| Requirements |
Format every line of the entries below as a JSON list of strings, one string per line, with blank lines omitted.

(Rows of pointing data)
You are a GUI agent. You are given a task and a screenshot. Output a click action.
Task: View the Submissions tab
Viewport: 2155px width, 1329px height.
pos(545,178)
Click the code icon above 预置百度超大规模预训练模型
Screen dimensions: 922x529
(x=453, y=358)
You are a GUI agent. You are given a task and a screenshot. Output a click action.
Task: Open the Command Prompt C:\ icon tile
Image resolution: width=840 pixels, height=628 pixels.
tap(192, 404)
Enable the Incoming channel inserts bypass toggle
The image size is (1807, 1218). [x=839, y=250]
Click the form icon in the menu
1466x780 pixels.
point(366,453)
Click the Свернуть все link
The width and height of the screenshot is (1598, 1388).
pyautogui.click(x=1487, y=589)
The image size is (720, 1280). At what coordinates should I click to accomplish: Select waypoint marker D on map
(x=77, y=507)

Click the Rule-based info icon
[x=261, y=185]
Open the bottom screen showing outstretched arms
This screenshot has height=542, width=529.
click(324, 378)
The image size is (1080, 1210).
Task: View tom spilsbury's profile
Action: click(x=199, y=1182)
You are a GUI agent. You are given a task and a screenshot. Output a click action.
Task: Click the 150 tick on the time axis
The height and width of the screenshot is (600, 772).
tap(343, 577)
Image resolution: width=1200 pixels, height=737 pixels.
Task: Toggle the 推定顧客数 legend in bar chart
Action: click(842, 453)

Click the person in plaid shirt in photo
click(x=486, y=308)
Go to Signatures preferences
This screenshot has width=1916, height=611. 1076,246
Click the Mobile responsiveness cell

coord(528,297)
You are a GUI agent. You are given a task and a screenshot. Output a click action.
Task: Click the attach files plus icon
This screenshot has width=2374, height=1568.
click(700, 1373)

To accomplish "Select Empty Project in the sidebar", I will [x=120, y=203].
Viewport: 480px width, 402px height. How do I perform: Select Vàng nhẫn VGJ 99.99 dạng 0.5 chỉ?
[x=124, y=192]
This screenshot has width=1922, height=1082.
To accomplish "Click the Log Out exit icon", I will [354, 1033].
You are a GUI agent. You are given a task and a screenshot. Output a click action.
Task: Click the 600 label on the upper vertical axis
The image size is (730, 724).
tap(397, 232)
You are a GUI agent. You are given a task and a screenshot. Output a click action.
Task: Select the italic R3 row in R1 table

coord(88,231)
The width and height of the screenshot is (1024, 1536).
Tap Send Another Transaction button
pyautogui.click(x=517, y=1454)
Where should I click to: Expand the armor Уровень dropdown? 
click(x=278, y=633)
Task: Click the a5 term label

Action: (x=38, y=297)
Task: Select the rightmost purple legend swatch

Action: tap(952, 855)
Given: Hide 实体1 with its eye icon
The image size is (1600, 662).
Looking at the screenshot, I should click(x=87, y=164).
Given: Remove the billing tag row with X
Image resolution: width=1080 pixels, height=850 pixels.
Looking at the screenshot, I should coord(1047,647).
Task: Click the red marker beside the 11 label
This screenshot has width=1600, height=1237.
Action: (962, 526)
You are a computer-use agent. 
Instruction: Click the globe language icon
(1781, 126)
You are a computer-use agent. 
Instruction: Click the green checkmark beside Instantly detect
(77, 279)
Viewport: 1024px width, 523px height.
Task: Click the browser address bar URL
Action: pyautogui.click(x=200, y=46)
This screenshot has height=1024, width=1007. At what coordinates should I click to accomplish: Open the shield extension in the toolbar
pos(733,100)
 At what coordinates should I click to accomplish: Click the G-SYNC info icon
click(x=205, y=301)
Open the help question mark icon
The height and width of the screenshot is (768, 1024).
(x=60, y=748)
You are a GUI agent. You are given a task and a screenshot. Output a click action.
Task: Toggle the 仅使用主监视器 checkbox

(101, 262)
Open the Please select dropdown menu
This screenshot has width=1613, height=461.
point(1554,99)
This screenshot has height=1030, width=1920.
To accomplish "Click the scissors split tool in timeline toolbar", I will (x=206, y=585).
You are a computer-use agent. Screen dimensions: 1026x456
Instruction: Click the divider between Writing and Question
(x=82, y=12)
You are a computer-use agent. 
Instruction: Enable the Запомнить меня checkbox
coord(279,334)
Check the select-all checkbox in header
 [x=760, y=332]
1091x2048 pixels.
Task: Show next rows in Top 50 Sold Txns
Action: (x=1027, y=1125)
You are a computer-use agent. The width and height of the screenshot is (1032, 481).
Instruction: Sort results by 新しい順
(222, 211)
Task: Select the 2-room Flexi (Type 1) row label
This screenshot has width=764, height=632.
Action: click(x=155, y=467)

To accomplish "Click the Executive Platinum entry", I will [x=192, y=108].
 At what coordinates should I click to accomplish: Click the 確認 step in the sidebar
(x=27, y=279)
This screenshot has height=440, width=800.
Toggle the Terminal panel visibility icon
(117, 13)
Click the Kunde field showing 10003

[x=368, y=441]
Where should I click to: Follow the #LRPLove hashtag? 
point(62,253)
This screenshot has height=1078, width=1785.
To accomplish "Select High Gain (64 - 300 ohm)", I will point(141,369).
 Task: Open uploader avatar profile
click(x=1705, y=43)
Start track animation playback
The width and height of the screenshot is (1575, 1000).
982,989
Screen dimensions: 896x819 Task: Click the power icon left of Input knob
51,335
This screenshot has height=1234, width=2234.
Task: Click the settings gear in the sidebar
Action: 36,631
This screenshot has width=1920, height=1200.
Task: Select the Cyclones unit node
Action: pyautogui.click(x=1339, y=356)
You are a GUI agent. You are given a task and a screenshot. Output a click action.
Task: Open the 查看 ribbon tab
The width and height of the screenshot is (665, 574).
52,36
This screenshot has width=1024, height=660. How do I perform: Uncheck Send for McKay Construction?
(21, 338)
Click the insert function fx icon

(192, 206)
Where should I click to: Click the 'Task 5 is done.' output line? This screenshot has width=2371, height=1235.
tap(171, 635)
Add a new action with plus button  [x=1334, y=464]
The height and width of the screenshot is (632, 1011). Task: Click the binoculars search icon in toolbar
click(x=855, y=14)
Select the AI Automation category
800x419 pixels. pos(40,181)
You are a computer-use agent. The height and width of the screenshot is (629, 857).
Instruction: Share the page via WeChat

| Full solution |
[
  "You are a GUI agent. You are given a task and a screenshot. Output a click action.",
  "Task: View the Submissions tab",
  "Viewport: 2155px width, 1329px height.",
  "pos(545,178)",
  "Click the code icon above 预置百度超大规模预训练模型",
  "Screen dimensions: 922x529",
  "(x=453, y=358)",
  "You are a GUI agent. You are given a task and a screenshot. Output a click action.",
  "Task: Open the Command Prompt C:\\ icon tile",
  "Image resolution: width=840 pixels, height=628 pixels.",
  "tap(192, 404)",
  "Enable the Incoming channel inserts bypass toggle",
  "The image size is (1807, 1218). [x=839, y=250]",
  "Click the form icon in the menu",
  "1466x780 pixels.",
  "point(366,453)",
  "Click the Свернуть все link",
  "The width and height of the screenshot is (1598, 1388).",
  "pyautogui.click(x=1487, y=589)",
  "The image size is (720, 1280). At what coordinates should I click to accomplish: Select waypoint marker D on map",
  "(x=77, y=507)",
  "Click the Rule-based info icon",
  "[x=261, y=185]",
  "Open the bottom screen showing outstretched arms",
  "This screenshot has height=542, width=529.",
  "click(324, 378)",
  "The image size is (1080, 1210).",
  "Task: View tom spilsbury's profile",
  "Action: click(x=199, y=1182)",
  "You are a GUI agent. You are given a task and a screenshot. Output a click action.",
  "Task: Click the 150 tick on the time axis",
  "The height and width of the screenshot is (600, 772).",
  "tap(343, 577)",
  "Image resolution: width=1200 pixels, height=737 pixels.",
  "Task: Toggle the 推定顧客数 legend in bar chart",
  "Action: click(842, 453)",
  "Click the person in plaid shirt in photo",
  "click(x=486, y=308)",
  "Go to Signatures preferences",
  "This screenshot has width=1916, height=611. 1076,246",
  "Click the Mobile responsiveness cell",
  "coord(528,297)",
  "You are a GUI agent. You are given a task and a screenshot. Output a click action.",
  "Task: Click the attach files plus icon",
  "This screenshot has width=2374, height=1568.",
  "click(700, 1373)",
  "To accomplish \"Select Empty Project in the sidebar\", I will [x=120, y=203].",
  "Viewport: 480px width, 402px height. How do I perform: Select Vàng nhẫn VGJ 99.99 dạng 0.5 chỉ?",
  "[x=124, y=192]",
  "This screenshot has width=1922, height=1082.",
  "To accomplish \"Click the Log Out exit icon\", I will [354, 1033].",
  "You are a GUI agent. You are given a task and a screenshot. Output a click action.",
  "Task: Click the 600 label on the upper vertical axis",
  "The image size is (730, 724).",
  "tap(397, 232)",
  "You are a GUI agent. You are given a task and a screenshot. Output a click action.",
  "Task: Select the italic R3 row in R1 table",
  "coord(88,231)",
  "The width and height of the screenshot is (1024, 1536).",
  "Tap Send Another Transaction button",
  "pyautogui.click(x=517, y=1454)",
  "Where should I click to: Expand the armor Уровень dropdown? ",
  "click(x=278, y=633)",
  "Task: Click the a5 term label",
  "Action: (x=38, y=297)",
  "Task: Select the rightmost purple legend swatch",
  "Action: tap(952, 855)",
  "Given: Hide 实体1 with its eye icon",
  "The image size is (1600, 662).",
  "Looking at the screenshot, I should click(x=87, y=164).",
  "Given: Remove the billing tag row with X",
  "Image resolution: width=1080 pixels, height=850 pixels.",
  "Looking at the screenshot, I should coord(1047,647).",
  "Task: Click the red marker beside the 11 label",
  "This screenshot has width=1600, height=1237.",
  "Action: (962, 526)",
  "You are a computer-use agent. ",
  "Instruction: Click the globe language icon",
  "(1781, 126)",
  "You are a computer-use agent. ",
  "Instruction: Click the green checkmark beside Instantly detect",
  "(77, 279)",
  "Viewport: 1024px width, 523px height.",
  "Task: Click the browser address bar URL",
  "Action: pyautogui.click(x=200, y=46)",
  "This screenshot has height=1024, width=1007. At what coordinates should I click to accomplish: Open the shield extension in the toolbar",
  "pos(733,100)",
  " At what coordinates should I click to accomplish: Click the G-SYNC info icon",
  "click(x=205, y=301)",
  "Open the help question mark icon",
  "The height and width of the screenshot is (768, 1024).",
  "(x=60, y=748)",
  "You are a GUI agent. You are given a task and a screenshot. Output a click action.",
  "Task: Toggle the 仅使用主监视器 checkbox",
  "(101, 262)",
  "Open the Please select dropdown menu",
  "This screenshot has width=1613, height=461.",
  "point(1554,99)",
  "This screenshot has height=1030, width=1920.",
  "To accomplish \"Click the scissors split tool in timeline toolbar\", I will (x=206, y=585).",
  "You are a computer-use agent. Screen dimensions: 1026x456",
  "Instruction: Click the divider between Writing and Question",
  "(x=82, y=12)",
  "You are a computer-use agent. ",
  "Instruction: Enable the Запомнить меня checkbox",
  "coord(279,334)",
  "Check the select-all checkbox in header",
  " [x=760, y=332]",
  "1091x2048 pixels.",
  "Task: Show next rows in Top 50 Sold Txns",
  "Action: (x=1027, y=1125)",
  "You are a computer-use agent. The width and height of the screenshot is (1032, 481).",
  "Instruction: Sort results by 新しい順",
  "(222, 211)",
  "Task: Select the 2-room Flexi (Type 1) row label",
  "This screenshot has width=764, height=632.",
  "Action: click(x=155, y=467)",
  "To accomplish \"Click the Executive Platinum entry\", I will [x=192, y=108].",
  " At what coordinates should I click to accomplish: Click the 確認 step in the sidebar",
  "(x=27, y=279)",
  "This screenshot has height=440, width=800.",
  "Toggle the Terminal panel visibility icon",
  "(117, 13)",
  "Click the Kunde field showing 10003",
  "[x=368, y=441]",
  "Where should I click to: Follow the #LRPLove hashtag? ",
  "point(62,253)",
  "This screenshot has height=1078, width=1785.",
  "To accomplish \"Select High Gain (64 - 300 ohm)\", I will point(141,369).",
  " Task: Open uploader avatar profile",
  "click(x=1705, y=43)",
  "Start track animation playback",
  "The width and height of the screenshot is (1575, 1000).",
  "982,989",
  "Screen dimensions: 896x819 Task: Click the power icon left of Input knob",
  "51,335",
  "This screenshot has height=1234, width=2234.",
  "Task: Click the settings gear in the sidebar",
  "Action: 36,631",
  "This screenshot has width=1920, height=1200.",
  "Task: Select the Cyclones unit node",
  "Action: pyautogui.click(x=1339, y=356)",
  "You are a GUI agent. You are given a task and a screenshot. Output a click action.",
  "Task: Open the 查看 ribbon tab",
  "The width and height of the screenshot is (665, 574).",
  "52,36",
  "This screenshot has width=1024, height=660. How do I perform: Uncheck Send for McKay Construction?",
  "(21, 338)",
  "Click the insert function fx icon",
  "(192, 206)",
  "Where should I click to: Click the 'Task 5 is done.' output line? This screenshot has width=2371, height=1235.",
  "tap(171, 635)",
  "Add a new action with plus button  [x=1334, y=464]",
  "The height and width of the screenshot is (632, 1011). Task: Click the binoculars search icon in toolbar",
  "click(x=855, y=14)",
  "Select the AI Automation category",
  "800x419 pixels. pos(40,181)",
  "You are a computer-use agent. The height and width of the screenshot is (629, 857).",
  "Instruction: Share the page via WeChat"
]